I really don't like either solution right now. I need to be able to create different types of Tasks ( or any other class) that all share a common core set of properties and methods through a base interface, but have the ability to store their unique properties in a fashion that is easy to search and filter against without having to create a bunch of database tables for each type.
I've starting looking into Plug-In architecture and the strategy pattern, but I don't see where either would address my problem with storing and accessing the data.
Any help or push in the right direction is greatly appreciated!!!
Your second approach (one table per type) is the canonical way to solve this problem - while it requires a bit more effort to implement it fits better with the relational model of most databases and preserves a consistent and cohesive representation of the data. The approach of using one table per concrete type works well, and is compatible with most ORM libraries (like EntityFramework and NHibernate).
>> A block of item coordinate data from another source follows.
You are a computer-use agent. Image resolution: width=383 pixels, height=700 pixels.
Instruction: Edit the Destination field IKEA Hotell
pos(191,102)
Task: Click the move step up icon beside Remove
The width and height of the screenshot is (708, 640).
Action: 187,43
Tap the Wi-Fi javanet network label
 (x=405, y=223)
There are, however, a couple of alternative approaches sometimes used when the number of subtypes is very large, or subtypes are created on the fly.
Alternative #1: The Key-Value extension table. This is a table with one row per additional field of data you wish to store, a foreign key back to the core table (Task), and a column that specifies what kind of field this is. It's structure is typically something like:
TaskExt Table
=================
TaskID : Number (foreign key back to Task)
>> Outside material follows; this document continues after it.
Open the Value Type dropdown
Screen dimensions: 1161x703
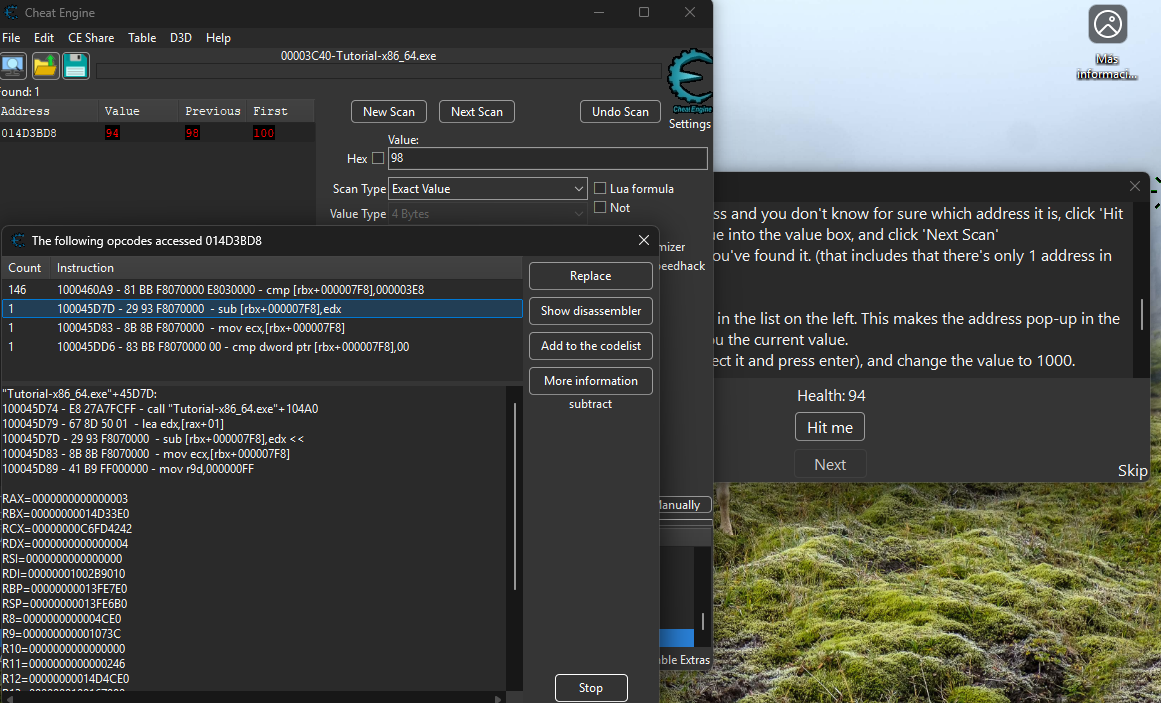(487, 214)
FieldType : Number or String (this would be AccountID, SalesPersonID, etc)
FieldValue : String (this would be the value of the associated field)
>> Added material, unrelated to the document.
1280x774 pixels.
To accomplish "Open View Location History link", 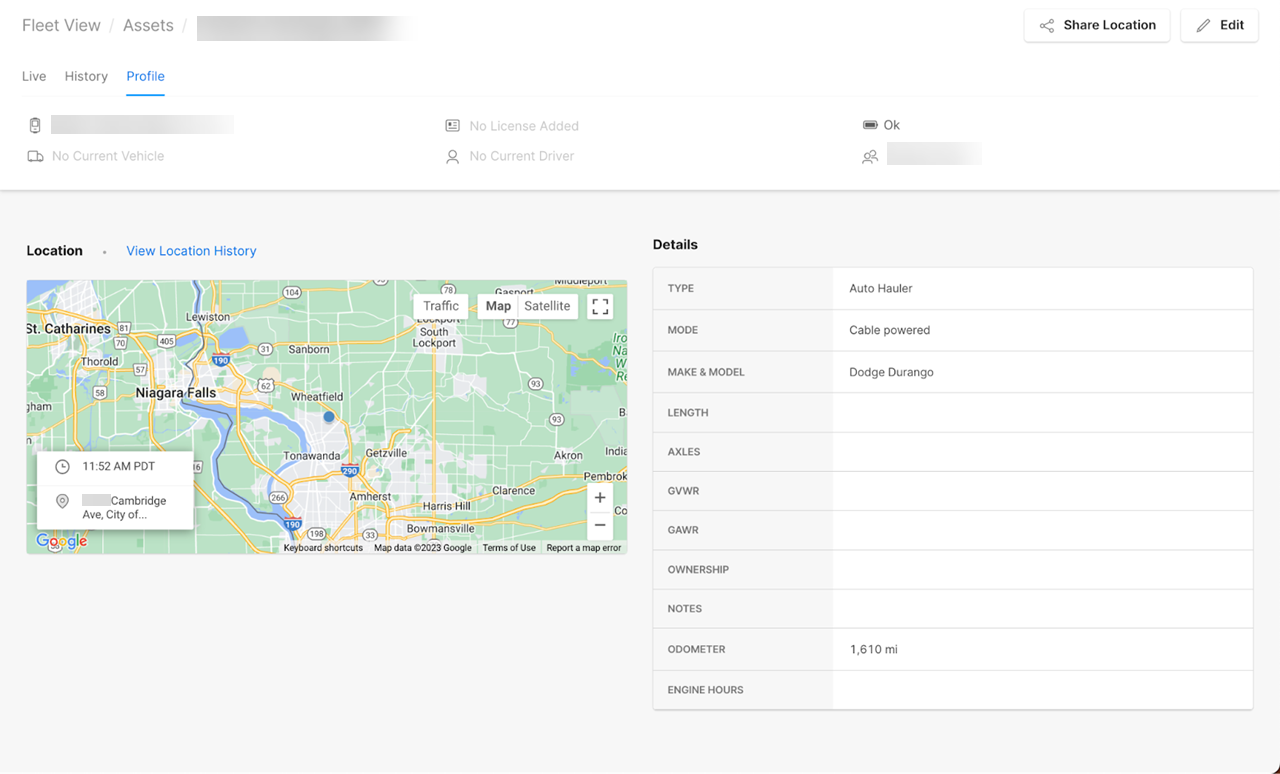I will point(191,251).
Alternative #2: The Type-Mapped Extension Table. In this alternative, you create a table with a bunch of nullable columns of different data types (numbers, strings, date/time, etc) with names like DATA01, DATA02, DATA03 ... and so on. For each kind of Task, you select a subset of the columns and map them to particular fields. So, DATA01 may end up being the BuildVersion for a SoftwareTask and an AccountName for a SalesTask. In this approach, you must manage some metadata somewhere that control which column you map specific fields to. A type-mapped table will often look something like:
TaskExt Table
=================
TaskID : Number (foreign key back to task)
Data01 : String
Data02 : String
Data03 : String
Data04 : String
Data05 : Number
Data06 : Number
Data07 : Number
Data08 : Number
Data09 : Date
Data10 : Date
Data11 : Date
Data12 : Date
// etc...
The main benefit of option #1 is that you can dynamically add as many different fields as you need, and you can even support a level of backward compatibility. A significant downside, however, is that even simple queries can become challenging because fields of the objects are pivoted into rows in the table. Unpivoting turns out to be an operation that is both complicated and often poorly performing.
The benefits of option #2 is that it's easy to implement, and preserves a 1-to-1 correspondence betweens rows, making queries easy. Unfortunately, there are some downsides to this as well. The first is that the column names are completely uninformative, and you have to refer to some metadata dictionary to understand which columns maps to which field for which type of task. The second downside is that most databases limit the number of columns on a table to a relatively small number (usually 50 - 300 columns). As a result, you can only have so many numeric, string, datetime, etc columns available to use. So if you type ends up having more DateTime fields than the table supports you have to either use string fields to store dates, or create multiple extension tables.
Be forewarned, most ORM libraries do not provide built-in support for either of these modeling patterns.
You should probably take a lead from how ORMs deal with this, like TPH/TPC/TPT
Given that ITask is an interface you should probably go for TPC (Table per Concrete Type). When you make it a baseclass, TPT and TPH are also options.